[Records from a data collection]
--------

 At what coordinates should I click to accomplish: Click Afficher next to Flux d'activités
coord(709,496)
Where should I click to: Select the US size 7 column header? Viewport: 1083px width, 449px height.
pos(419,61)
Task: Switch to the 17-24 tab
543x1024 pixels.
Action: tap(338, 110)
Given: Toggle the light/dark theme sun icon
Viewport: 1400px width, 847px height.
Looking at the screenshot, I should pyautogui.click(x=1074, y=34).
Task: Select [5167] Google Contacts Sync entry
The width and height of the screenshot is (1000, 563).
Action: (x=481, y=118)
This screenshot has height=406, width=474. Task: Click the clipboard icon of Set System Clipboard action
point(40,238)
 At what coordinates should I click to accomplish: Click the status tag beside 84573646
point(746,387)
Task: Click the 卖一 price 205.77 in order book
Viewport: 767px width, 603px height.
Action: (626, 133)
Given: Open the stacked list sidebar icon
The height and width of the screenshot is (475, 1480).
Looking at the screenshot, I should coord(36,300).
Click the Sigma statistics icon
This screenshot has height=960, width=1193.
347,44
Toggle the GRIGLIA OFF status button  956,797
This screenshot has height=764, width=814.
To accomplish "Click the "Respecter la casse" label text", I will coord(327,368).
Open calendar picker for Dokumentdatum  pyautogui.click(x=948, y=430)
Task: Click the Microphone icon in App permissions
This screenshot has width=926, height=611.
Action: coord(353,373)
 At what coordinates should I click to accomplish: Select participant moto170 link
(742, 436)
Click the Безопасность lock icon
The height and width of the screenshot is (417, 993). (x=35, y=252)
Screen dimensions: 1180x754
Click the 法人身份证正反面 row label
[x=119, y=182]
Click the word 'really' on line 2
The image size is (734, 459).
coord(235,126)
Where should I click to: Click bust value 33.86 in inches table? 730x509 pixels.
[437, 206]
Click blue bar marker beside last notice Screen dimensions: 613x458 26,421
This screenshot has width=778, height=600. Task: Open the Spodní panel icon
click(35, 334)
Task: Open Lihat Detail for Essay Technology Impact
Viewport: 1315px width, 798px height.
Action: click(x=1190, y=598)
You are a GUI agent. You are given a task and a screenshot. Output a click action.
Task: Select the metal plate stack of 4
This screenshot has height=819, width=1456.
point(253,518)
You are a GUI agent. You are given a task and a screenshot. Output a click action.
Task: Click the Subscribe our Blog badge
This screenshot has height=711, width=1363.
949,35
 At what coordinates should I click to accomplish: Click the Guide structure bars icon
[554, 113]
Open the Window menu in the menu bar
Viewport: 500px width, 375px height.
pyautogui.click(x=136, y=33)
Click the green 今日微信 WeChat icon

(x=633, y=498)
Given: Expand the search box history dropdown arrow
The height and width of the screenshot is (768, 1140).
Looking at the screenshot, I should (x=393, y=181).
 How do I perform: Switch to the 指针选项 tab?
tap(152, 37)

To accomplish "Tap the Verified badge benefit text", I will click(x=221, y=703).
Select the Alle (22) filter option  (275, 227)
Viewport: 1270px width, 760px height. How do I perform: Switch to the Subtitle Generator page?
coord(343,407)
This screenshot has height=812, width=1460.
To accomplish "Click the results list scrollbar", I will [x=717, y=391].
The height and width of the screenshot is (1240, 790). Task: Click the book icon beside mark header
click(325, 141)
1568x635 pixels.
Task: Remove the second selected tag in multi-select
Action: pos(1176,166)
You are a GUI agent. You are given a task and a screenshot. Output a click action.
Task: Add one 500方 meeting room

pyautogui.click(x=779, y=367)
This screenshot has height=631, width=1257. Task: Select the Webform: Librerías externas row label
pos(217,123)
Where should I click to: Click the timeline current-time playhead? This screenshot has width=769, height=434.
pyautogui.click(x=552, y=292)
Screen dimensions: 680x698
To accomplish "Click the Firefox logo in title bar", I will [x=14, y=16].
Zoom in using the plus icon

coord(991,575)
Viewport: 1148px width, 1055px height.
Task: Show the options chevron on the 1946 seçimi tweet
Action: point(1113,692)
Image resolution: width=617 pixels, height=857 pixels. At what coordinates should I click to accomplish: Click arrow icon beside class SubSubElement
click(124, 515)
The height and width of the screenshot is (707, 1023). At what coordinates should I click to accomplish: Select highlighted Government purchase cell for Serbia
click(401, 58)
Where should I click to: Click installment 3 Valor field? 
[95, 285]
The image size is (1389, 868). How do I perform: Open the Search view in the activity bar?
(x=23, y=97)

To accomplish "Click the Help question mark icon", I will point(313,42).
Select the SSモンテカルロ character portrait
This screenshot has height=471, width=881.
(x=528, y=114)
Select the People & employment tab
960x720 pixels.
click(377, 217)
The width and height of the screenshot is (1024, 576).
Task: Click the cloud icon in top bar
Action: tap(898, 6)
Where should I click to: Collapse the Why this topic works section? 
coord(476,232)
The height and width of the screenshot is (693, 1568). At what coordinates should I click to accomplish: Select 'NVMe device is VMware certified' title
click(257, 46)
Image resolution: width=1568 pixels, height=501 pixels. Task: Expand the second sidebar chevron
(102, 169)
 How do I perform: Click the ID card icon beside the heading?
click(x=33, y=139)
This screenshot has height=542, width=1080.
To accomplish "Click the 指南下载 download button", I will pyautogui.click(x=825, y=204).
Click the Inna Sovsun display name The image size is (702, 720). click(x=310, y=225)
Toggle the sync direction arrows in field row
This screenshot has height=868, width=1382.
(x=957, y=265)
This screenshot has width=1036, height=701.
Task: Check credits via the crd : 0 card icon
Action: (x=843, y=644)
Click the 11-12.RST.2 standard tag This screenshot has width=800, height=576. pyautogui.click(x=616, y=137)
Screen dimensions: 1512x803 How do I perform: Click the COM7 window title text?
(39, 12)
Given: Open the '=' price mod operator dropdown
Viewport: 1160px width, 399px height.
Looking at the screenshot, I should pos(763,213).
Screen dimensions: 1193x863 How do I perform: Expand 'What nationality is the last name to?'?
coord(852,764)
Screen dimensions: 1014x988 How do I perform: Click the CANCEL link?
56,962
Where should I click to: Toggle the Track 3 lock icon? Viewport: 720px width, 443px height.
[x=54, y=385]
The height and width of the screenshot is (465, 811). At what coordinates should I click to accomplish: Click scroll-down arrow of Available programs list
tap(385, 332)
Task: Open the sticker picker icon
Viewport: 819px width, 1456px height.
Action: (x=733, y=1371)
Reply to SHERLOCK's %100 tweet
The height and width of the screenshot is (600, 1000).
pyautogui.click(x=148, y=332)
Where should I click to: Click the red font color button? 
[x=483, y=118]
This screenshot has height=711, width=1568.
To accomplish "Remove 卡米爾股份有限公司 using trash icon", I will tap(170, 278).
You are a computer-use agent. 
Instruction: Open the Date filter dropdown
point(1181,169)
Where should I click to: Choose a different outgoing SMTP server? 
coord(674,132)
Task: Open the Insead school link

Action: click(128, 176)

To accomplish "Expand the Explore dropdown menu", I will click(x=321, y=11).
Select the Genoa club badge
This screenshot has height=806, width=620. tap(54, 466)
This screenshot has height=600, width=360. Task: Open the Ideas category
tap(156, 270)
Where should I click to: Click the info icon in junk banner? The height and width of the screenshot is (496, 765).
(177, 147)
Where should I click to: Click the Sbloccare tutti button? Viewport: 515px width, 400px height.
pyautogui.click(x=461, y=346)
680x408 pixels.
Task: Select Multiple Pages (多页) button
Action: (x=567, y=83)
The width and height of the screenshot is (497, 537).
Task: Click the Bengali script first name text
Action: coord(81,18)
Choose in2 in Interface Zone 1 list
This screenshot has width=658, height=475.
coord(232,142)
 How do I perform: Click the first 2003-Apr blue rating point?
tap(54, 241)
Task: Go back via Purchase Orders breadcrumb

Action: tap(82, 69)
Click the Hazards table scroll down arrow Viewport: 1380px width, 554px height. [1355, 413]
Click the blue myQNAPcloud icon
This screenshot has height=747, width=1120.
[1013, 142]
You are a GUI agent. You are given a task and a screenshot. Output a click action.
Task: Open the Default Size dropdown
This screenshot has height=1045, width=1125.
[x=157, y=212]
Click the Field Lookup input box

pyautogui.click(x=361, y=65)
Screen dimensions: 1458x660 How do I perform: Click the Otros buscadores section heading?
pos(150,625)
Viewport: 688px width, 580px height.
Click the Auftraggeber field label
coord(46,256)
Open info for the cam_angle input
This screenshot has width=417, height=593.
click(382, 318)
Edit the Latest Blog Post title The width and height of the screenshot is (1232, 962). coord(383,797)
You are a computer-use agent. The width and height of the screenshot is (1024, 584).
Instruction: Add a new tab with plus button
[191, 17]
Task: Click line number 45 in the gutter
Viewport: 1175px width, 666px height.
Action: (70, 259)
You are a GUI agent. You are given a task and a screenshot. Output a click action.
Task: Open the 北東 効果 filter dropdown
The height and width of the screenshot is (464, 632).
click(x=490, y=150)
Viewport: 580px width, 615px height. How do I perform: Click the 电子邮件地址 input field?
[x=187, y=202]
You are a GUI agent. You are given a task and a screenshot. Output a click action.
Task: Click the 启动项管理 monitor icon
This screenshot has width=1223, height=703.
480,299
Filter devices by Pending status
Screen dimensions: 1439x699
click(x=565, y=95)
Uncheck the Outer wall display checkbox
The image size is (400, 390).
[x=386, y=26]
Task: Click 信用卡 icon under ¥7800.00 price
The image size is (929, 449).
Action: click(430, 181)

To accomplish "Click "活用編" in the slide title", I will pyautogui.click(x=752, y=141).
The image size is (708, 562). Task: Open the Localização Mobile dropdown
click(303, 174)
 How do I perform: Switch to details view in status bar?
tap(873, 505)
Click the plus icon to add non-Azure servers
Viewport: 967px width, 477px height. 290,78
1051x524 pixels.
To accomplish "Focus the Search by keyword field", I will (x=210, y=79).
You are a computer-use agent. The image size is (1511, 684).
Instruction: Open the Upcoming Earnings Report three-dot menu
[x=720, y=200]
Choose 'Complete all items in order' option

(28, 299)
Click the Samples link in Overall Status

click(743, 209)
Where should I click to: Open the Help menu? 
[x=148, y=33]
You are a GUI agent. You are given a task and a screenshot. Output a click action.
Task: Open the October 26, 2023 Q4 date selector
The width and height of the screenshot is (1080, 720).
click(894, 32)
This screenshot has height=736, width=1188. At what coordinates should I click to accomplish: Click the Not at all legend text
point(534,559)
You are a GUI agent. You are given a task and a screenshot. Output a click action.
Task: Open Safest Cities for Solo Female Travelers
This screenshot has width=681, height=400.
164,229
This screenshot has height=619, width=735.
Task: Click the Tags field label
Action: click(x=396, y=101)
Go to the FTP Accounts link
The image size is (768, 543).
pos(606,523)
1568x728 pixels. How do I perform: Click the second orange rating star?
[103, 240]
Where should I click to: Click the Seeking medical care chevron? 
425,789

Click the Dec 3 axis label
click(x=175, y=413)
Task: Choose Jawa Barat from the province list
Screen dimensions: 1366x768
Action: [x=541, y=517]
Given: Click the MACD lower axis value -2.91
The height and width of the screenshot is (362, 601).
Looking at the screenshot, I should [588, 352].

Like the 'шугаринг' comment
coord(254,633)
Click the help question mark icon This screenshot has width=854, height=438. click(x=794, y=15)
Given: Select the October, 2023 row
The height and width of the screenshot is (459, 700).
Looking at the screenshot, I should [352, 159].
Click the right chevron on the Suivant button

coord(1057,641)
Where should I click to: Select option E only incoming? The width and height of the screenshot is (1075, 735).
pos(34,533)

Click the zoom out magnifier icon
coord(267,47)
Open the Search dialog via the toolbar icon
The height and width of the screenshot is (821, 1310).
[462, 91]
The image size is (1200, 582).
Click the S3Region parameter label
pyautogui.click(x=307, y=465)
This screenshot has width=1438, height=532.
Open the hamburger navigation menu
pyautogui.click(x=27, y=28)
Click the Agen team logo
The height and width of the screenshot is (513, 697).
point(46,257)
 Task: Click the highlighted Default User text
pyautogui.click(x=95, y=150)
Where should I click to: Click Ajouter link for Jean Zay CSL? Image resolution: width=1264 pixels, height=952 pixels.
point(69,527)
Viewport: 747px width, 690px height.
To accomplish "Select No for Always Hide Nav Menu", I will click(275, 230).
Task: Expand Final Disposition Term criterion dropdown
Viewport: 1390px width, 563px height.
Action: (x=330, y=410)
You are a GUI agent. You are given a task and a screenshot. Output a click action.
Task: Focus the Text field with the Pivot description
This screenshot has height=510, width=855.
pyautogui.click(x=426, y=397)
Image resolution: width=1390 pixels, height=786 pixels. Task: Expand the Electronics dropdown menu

--------

## TASK BRIEF
Answer with one number, namely the count of lines in the entries that include the word "picker".

## TASK RESPONSE
2